§ **Required action**:
For the entries below, the expected answer is the line with "Task: Click the refresh", the line with "1232x952 pixels.", and every line between them, exactly as written, and nothing more.

§ **Supplied entries**:
────────────────
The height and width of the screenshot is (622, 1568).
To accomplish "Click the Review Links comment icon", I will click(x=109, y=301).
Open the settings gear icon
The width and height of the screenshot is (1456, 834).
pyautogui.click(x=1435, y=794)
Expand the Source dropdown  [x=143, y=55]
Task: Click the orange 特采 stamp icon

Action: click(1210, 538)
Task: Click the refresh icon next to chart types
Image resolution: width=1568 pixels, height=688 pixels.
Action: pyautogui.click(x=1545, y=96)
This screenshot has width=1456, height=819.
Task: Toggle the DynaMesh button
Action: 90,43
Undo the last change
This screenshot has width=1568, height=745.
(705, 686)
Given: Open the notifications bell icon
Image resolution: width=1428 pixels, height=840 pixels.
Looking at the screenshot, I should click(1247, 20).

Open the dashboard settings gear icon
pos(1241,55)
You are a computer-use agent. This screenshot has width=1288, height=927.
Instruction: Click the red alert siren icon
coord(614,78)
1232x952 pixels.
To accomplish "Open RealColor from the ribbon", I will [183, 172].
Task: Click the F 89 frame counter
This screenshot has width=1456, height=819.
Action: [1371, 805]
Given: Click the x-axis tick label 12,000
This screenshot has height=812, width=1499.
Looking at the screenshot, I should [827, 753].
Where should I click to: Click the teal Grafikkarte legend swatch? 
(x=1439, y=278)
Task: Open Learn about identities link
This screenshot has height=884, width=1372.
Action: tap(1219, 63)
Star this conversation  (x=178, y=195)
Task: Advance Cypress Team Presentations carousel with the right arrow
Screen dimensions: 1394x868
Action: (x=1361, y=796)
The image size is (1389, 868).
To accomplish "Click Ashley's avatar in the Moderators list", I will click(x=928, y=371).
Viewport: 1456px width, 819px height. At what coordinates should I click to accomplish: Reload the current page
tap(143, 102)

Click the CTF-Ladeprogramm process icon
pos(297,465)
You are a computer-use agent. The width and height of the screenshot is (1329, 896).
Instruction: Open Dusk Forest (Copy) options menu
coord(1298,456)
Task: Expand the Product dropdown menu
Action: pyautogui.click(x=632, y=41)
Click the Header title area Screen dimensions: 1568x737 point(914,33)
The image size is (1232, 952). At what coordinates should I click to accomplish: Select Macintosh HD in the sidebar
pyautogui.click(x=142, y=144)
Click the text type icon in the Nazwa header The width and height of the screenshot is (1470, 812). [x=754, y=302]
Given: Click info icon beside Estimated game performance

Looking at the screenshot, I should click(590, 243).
────────────────
§ **Output for this exercise**:
Task: Click the refresh icon next to chart types
Image resolution: width=1568 pixels, height=688 pixels.
Action: pyautogui.click(x=1545, y=96)
This screenshot has width=1456, height=819.
Task: Toggle the DynaMesh button
Action: 90,43
Undo the last change
This screenshot has width=1568, height=745.
(705, 686)
Given: Open the notifications bell icon
Image resolution: width=1428 pixels, height=840 pixels.
Looking at the screenshot, I should click(1247, 20).

Open the dashboard settings gear icon
pos(1241,55)
You are a computer-use agent. This screenshot has width=1288, height=927.
Instruction: Click the red alert siren icon
coord(614,78)
1232x952 pixels.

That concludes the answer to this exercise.